There were two parts in this project-
-
Generating adversarial images using different attack methods
An inceptionv3 model, pretrained on the ImageNet dataset has been used. An image is fed and is classified as an Egyptian cat by the model. The probability(confidence) of classification for this label is .701695. To this image, noise is added, generating adversarial images by different attack methods. a. Fast Gradient Sign method - The value of epsilon is chosen as 0.02. The sign of the gradient of the loss function is calculated with respect to the input image. The input image is modified according to the formula to generate the adversarial image. This is then fed to the model and is classified. Different values of epsilon are used to see how the classification and confidence varies as we increase the perturbations.
b. One step target class method - The leopard class in the ImageNet Dataset is chosen as the target class. Different values of epsilon - 0.002, 0.01, 0.15, 0.5 are chosen.
c. Basic Iterative method - The number of iterations chosen is 5 and in each iteration, we add some perturbation to the image. This generates the final adversarial image.
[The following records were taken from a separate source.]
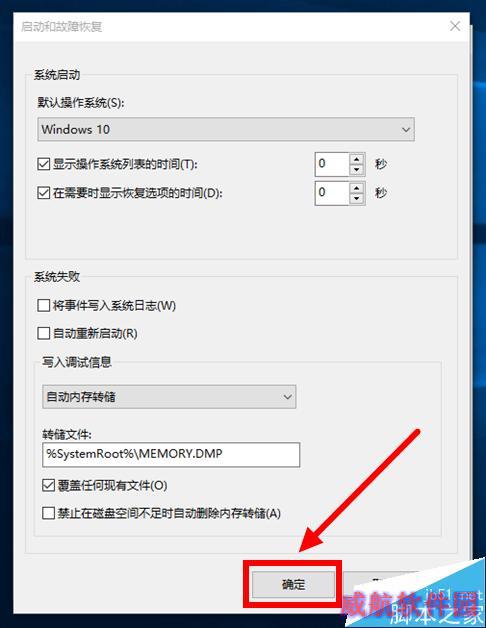Uncheck 覆盖任何现有文件 checkbox

pyautogui.click(x=48, y=486)
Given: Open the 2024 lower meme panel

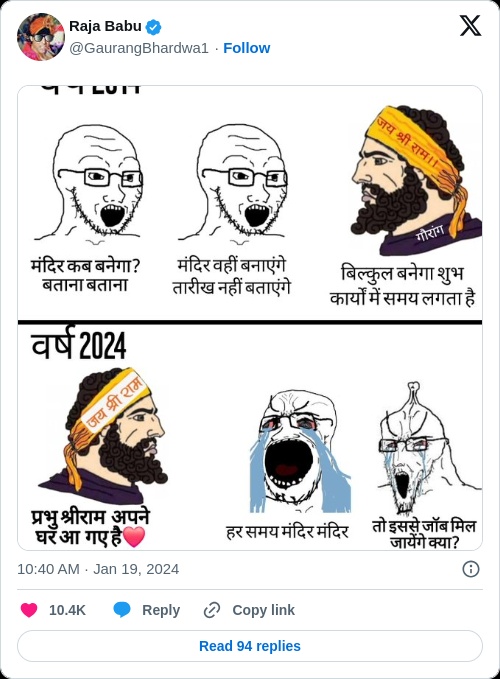Looking at the screenshot, I should 250,437.

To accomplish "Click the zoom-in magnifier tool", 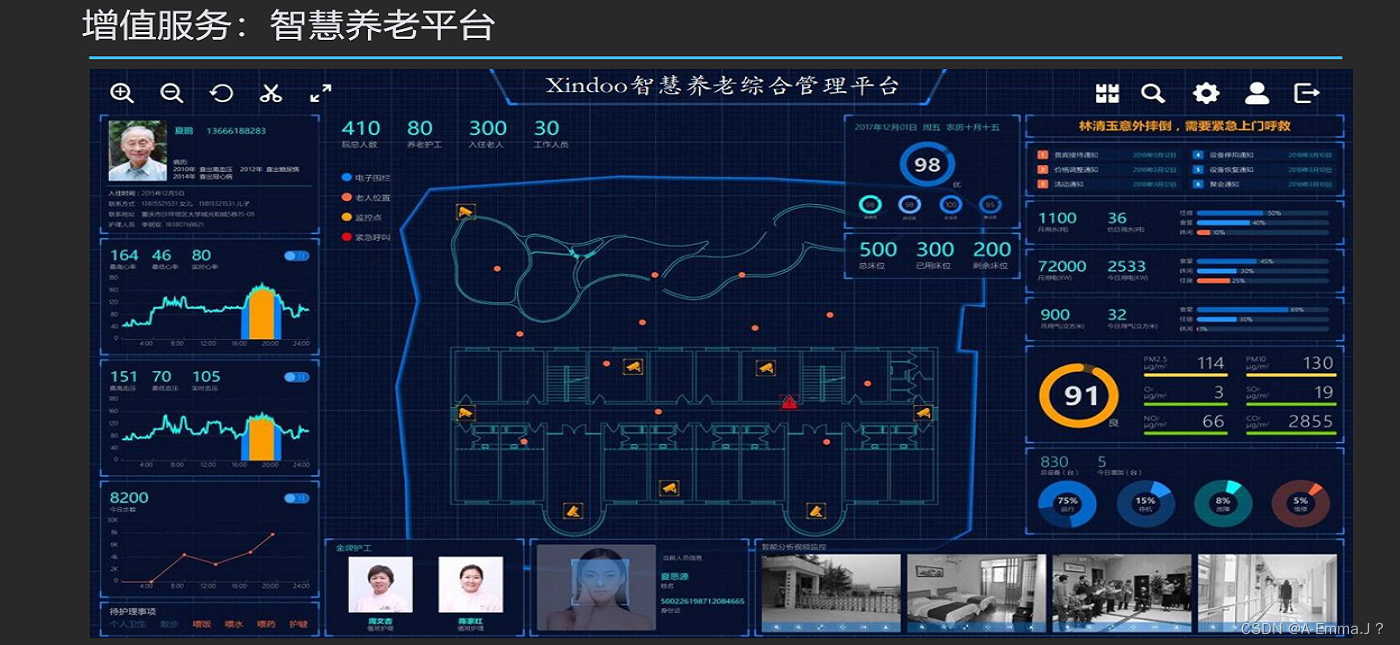I will pos(122,92).
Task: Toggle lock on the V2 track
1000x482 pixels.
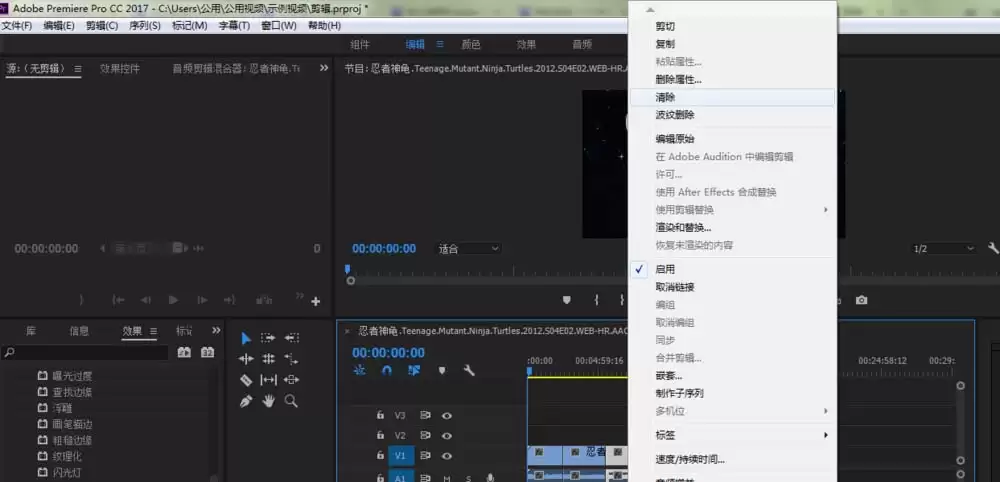Action: point(380,435)
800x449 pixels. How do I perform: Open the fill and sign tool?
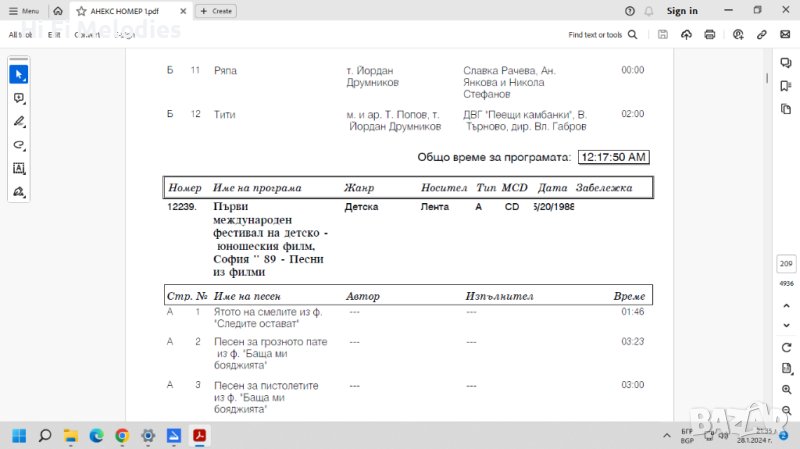(19, 191)
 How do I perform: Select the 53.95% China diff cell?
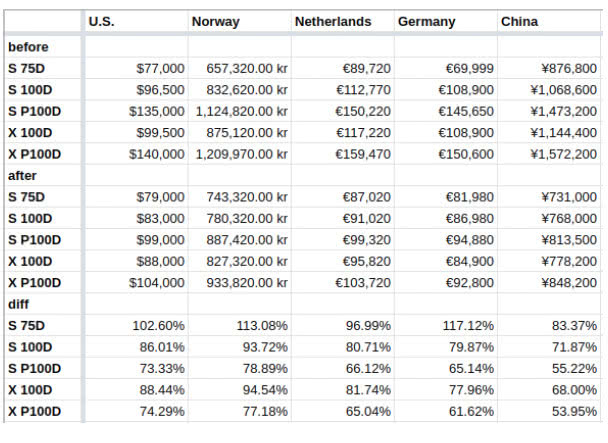point(549,411)
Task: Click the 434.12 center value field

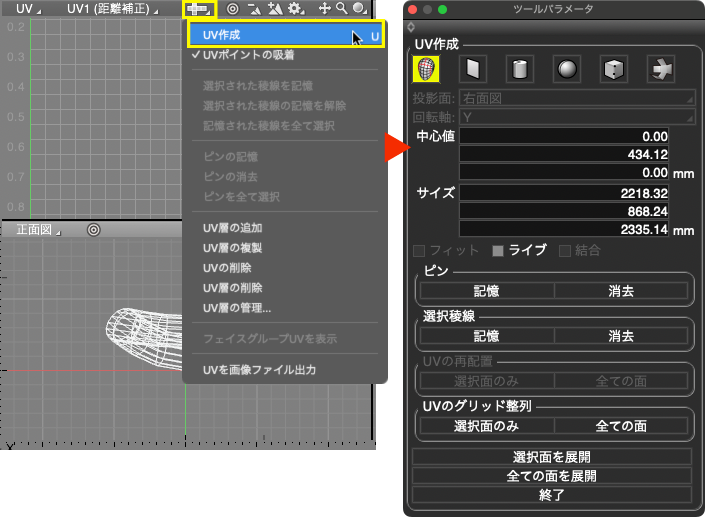Action: pos(578,153)
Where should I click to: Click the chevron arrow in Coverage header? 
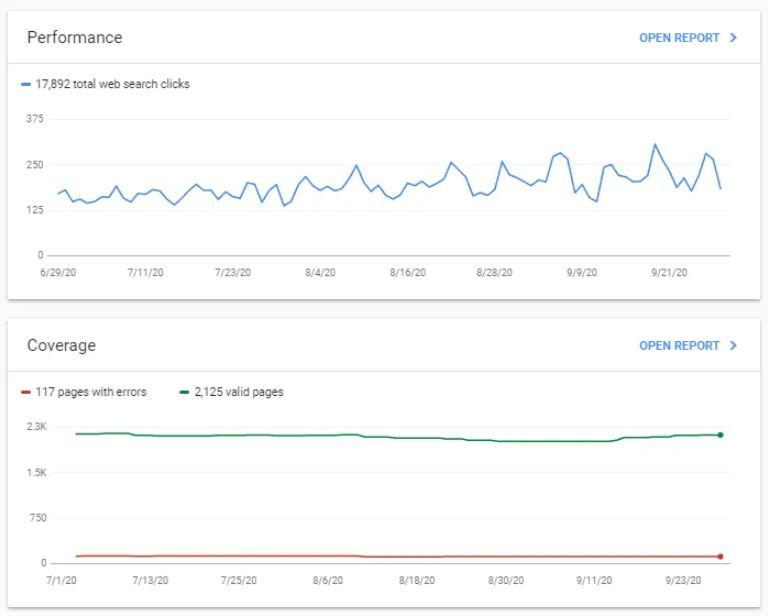pos(734,346)
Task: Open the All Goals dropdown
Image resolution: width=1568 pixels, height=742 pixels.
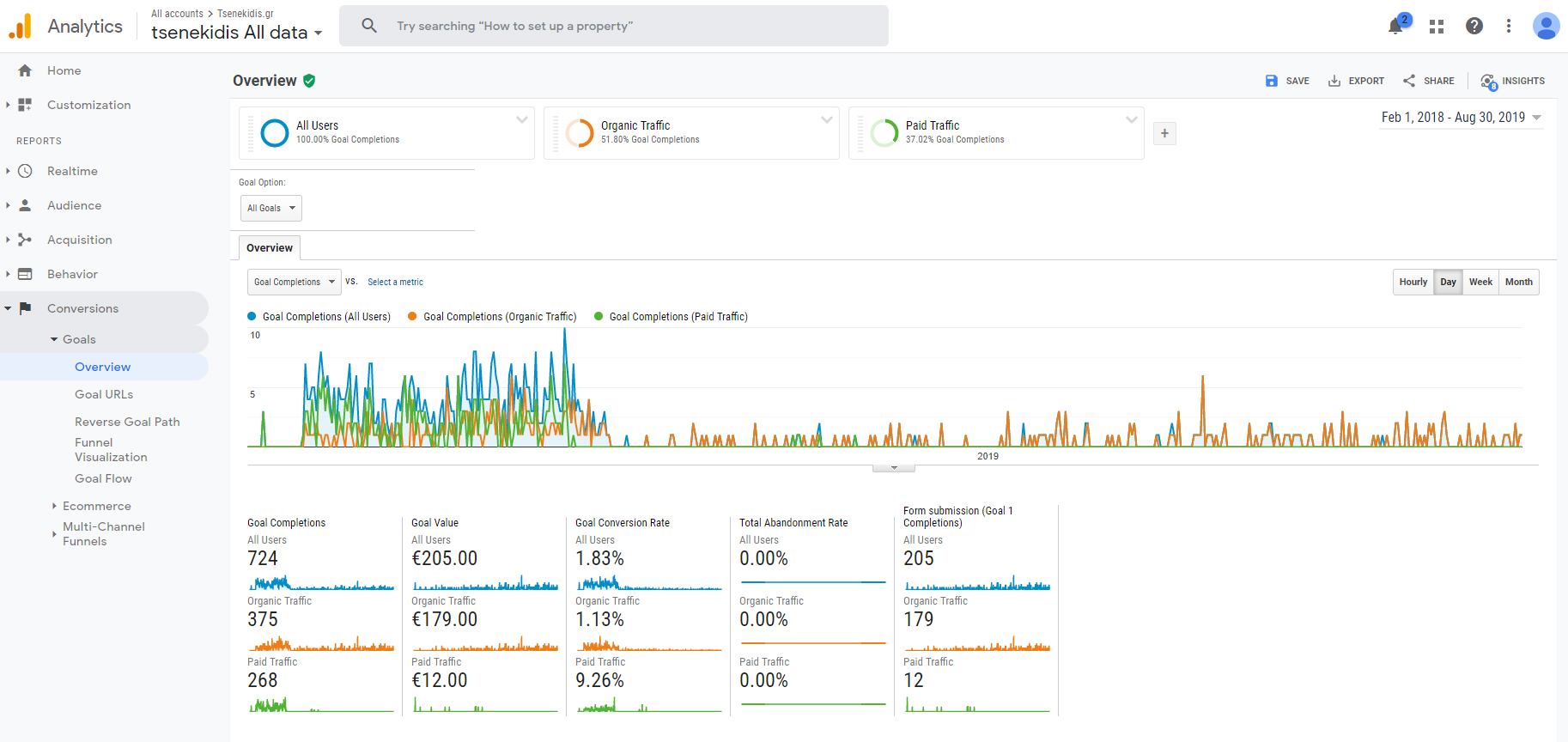Action: 270,208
d. Iterative Target Class Method - The target class is ostrich. The value of epsilon chosen is 0.25 and the number of iterations is 5.
-
Quantifying how similar two images are
This takes two images and calculates how similar they are based on the Euclidean distance between feature vectors. A ResNet model, pretrained on the ImageNet dataset is used. For each input image, the predict() function returns probability for each outcome class as a value between 0 and 1. This is the feature vector. All possible combinations of pairs of images are taken and the Euclidean distance is calculated for the two feature vectors. For each image, the more similar it is to any particular image, the less the value of Euclidean distance should be. For each test image, it returns the image it is most similar to and the Euclidean distances with all other images.